Your response should consist of every record, exactly as given.

(Items listed in a dataset)

+ + + + +

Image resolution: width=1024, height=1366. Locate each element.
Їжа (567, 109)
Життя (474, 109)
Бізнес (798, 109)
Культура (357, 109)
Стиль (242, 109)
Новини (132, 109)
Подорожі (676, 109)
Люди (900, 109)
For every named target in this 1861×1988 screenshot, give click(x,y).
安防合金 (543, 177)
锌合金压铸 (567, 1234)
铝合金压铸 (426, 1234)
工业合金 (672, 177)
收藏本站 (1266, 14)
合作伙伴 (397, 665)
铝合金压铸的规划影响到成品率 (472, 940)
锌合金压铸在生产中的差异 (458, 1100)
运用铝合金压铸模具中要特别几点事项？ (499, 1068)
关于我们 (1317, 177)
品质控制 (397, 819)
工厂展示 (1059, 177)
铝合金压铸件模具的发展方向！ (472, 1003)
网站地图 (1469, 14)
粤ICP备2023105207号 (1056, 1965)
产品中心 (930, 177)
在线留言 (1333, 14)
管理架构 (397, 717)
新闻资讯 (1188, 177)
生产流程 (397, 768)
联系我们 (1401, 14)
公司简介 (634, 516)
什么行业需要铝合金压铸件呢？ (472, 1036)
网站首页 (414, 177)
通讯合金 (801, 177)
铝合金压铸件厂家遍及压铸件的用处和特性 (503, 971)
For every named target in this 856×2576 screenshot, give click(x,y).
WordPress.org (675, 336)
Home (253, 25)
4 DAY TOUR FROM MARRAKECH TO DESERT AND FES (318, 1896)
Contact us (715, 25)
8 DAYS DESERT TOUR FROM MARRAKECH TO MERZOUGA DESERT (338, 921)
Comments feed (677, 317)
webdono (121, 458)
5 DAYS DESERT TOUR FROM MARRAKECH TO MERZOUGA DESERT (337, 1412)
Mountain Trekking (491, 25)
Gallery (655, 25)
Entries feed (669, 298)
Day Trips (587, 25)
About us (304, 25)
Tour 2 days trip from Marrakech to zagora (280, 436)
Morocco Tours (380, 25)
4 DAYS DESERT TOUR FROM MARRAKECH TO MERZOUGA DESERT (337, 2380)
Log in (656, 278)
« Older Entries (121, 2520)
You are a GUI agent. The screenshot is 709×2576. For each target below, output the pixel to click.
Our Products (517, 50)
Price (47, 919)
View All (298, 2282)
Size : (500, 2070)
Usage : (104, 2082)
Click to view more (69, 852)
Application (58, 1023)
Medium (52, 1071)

+ + + + +

Solution for this exercise
Image resolution: width=1024, height=1366. Locate each element.
Їжа (567, 109)
Життя (474, 109)
Бізнес (798, 109)
Культура (357, 109)
Стиль (242, 109)
Новини (132, 109)
Подорожі (676, 109)
Люди (900, 109)
For every named target in this 1861×1988 screenshot, give click(x,y).
安防合金 (543, 177)
锌合金压铸 (567, 1234)
铝合金压铸 (426, 1234)
工业合金 (672, 177)
收藏本站 (1266, 14)
合作伙伴 (397, 665)
铝合金压铸的规划影响到成品率 (472, 940)
锌合金压铸在生产中的差异 (458, 1100)
运用铝合金压铸模具中要特别几点事项？ (499, 1068)
关于我们 (1317, 177)
品质控制 (397, 819)
工厂展示 (1059, 177)
铝合金压铸件模具的发展方向！ (472, 1003)
网站地图 (1469, 14)
粤ICP备2023105207号 (1056, 1965)
产品中心 (930, 177)
在线留言 (1333, 14)
管理架构 (397, 717)
新闻资讯 (1188, 177)
生产流程 (397, 768)
联系我们 (1401, 14)
公司简介 (634, 516)
什么行业需要铝合金压铸件呢？ (472, 1036)
网站首页 (414, 177)
通讯合金 (801, 177)
铝合金压铸件厂家遍及压铸件的用处和特性 (503, 971)
For every named target in this 856×2576 screenshot, give click(x,y).
WordPress.org (675, 336)
Home (253, 25)
4 DAY TOUR FROM MARRAKECH TO DESERT AND FES (318, 1896)
Contact us (715, 25)
8 DAYS DESERT TOUR FROM MARRAKECH TO MERZOUGA DESERT (338, 921)
Comments feed (677, 317)
webdono (121, 458)
5 DAYS DESERT TOUR FROM MARRAKECH TO MERZOUGA DESERT (337, 1412)
Mountain Trekking (491, 25)
Gallery (655, 25)
Entries feed (669, 298)
Day Trips (587, 25)
About us (304, 25)
Tour 2 days trip from Marrakech to zagora (280, 436)
Morocco Tours (380, 25)
4 DAYS DESERT TOUR FROM MARRAKECH TO MERZOUGA DESERT (337, 2380)
Log in (656, 278)
« Older Entries (121, 2520)
You are a GUI agent. The screenshot is 709×2576. For each target below, output the pixel to click.
Our Products (517, 50)
Price (47, 919)
View All (298, 2282)
Size : (500, 2070)
Usage : (104, 2082)
Click to view more (69, 852)
Application (58, 1023)
Medium (52, 1071)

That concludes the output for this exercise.